_Work instructions_:
Pick out every line in the listing below that contains the string "button", and copy each one. Case counts.
>> START Working data
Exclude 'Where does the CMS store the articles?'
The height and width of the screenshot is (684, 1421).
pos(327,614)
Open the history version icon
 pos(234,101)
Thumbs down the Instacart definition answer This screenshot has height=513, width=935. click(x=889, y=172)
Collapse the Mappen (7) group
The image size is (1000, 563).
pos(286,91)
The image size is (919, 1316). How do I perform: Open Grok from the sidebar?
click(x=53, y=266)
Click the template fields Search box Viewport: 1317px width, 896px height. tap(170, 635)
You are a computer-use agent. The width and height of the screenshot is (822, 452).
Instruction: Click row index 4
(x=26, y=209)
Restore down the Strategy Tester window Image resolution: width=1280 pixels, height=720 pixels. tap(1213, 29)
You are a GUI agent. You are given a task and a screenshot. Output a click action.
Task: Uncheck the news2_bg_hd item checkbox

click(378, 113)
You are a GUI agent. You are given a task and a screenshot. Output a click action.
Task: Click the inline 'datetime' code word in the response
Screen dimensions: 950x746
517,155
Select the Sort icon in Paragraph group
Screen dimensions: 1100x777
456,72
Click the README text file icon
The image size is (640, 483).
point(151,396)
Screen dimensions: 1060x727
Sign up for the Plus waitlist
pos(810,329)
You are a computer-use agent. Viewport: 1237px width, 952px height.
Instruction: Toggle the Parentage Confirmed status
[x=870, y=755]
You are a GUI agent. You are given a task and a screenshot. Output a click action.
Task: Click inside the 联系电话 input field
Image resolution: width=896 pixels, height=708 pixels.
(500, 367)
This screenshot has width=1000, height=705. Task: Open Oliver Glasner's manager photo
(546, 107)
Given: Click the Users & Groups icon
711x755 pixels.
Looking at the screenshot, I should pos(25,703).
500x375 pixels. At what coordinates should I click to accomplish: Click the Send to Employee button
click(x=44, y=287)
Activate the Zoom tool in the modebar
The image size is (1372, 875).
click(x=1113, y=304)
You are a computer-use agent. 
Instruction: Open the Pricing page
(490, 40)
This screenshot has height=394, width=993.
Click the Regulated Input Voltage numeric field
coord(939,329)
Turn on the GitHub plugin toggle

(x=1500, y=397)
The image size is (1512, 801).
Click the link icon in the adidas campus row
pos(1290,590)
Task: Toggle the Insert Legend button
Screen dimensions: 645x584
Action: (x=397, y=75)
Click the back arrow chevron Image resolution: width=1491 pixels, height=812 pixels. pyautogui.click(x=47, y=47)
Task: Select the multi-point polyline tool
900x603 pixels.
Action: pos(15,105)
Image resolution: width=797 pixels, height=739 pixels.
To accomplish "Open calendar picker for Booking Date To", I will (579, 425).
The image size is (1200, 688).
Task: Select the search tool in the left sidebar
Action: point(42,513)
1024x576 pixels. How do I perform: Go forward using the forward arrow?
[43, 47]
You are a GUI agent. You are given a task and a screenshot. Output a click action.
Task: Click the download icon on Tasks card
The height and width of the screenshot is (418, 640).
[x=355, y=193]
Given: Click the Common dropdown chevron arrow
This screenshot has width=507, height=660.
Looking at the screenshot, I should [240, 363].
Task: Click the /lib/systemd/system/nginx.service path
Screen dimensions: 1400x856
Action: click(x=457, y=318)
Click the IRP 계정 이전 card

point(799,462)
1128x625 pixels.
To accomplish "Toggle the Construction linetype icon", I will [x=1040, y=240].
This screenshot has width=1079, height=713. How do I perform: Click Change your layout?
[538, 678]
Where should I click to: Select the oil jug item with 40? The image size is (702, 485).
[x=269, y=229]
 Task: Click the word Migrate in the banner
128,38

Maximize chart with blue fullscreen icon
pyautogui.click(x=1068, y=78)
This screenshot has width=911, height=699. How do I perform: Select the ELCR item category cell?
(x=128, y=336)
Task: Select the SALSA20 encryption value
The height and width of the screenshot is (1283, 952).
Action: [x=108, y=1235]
>> END Working data
_Written solution_:
500x375 pixels. At what coordinates should I click to accomplish: Click the Send to Employee button
Task: Toggle the Insert Legend button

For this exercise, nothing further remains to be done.